As a complementary test of the conservation of the mitochondrial function of the Msp1 protein family, we expressed human ATAD1 and Drosophila melanogaster CG5395 under control of the yeast ADH1 promoter and found that they either partially or fully rescued the growth phenotype of the get3Δ msp1Δ mutant, respectively (Fig 3E). The glycerol growth defect was also particularly suppressed, suggesting that the mitochondrial role of this protein family spans across the eukaryotic kingdom.

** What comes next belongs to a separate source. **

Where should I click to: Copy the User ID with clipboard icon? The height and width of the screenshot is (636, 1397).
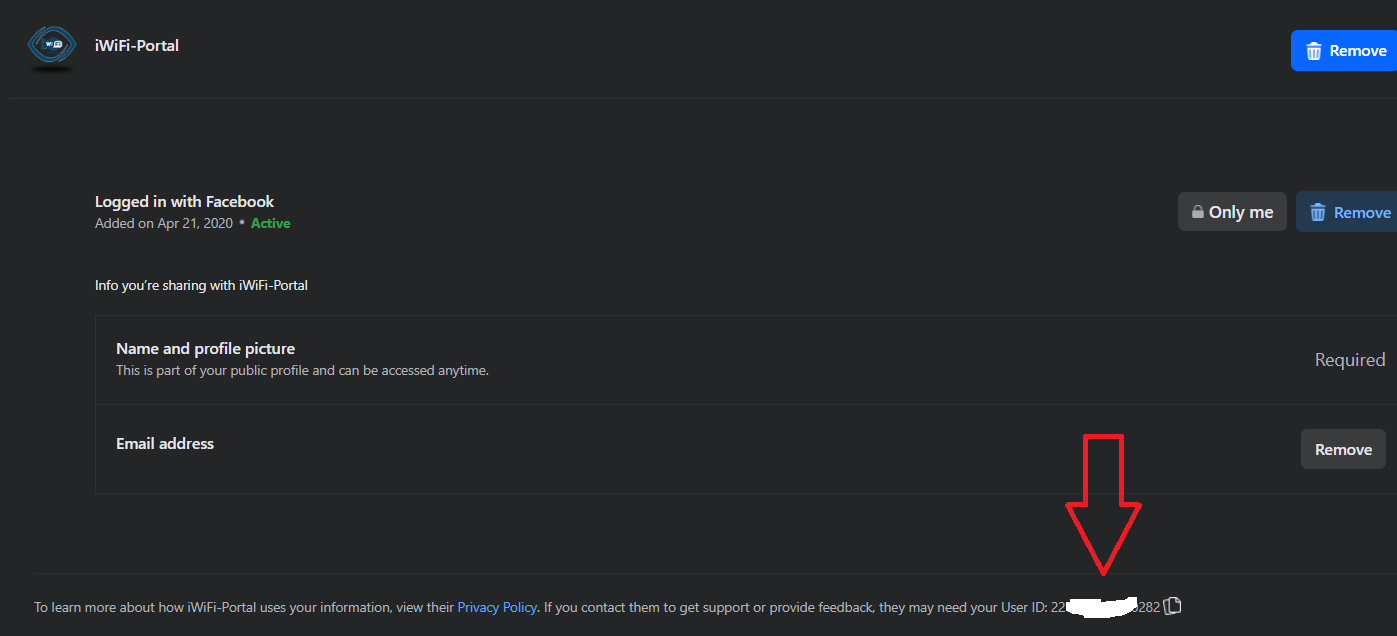[1173, 606]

Msp1/hATAD1 is required to minimize the level of the TA protein Pex15/PEX26 mislocalized to mitochondria
Potential mechanisms that might underlie the severe mitochondrial defects caused by combined loss of Msp1 and the GET system were not clear. One potential connection, however, was the previous observation that disruption of the GET system causes some TA proteins to aggregate in the cytoplasm and others to mislocalize to mitochondria (Schuldiner et al, 2008; Jonikas et al, 2009). Perhaps, loss of Msp1 causes mitochondria to be particularly sensitive to the damaging effects of TA protein mislocalization to mitochondria found upon impairment of the GET system. Considering that Msp1 is part of the AAA+ protein family that, in most cases, extracts, disassembles, or unfolds protein substrates, we hypothesized that Msp1 might extract TA proteins that mislocalize to mitochondria upon loss of the GET system. We tested this hypothesis for Pex15, a peroxisomal TA protein that mislocalizes to mitochondria upon disruption of the GET system (Schuldiner et al, 2008; Jonikas et al, 2009). Surprisingly, msp1Δ single mutants displayed significant mitochondrial localization of a GFP‐Pex15 fusion, nearly identical to previous observations with the get3Δ single mutant (Fig 4A) (Schuldiner et al, 2008; Jonikas et al, 2009). Much of the Pex15 protein continues to be targeted to peroxisomes in the single‐mutant strains (Supplementary Fig S4A). In the get3Δ msp1Δ mutant, we observed more complete co‐localization of the GFP and RFP signals, which can only be seen with greatly extended exposure time due to the diminished mitochondrial content in this mutant (Fig 4A; see also Fig 2B and D). We also performed the converse experiment by overexpressing Msp1 in the get3Δ mutant expressing GFP‐Pex15 and observed complete depletion of mislocalized Pex15 from the mitochondria (Fig 4B).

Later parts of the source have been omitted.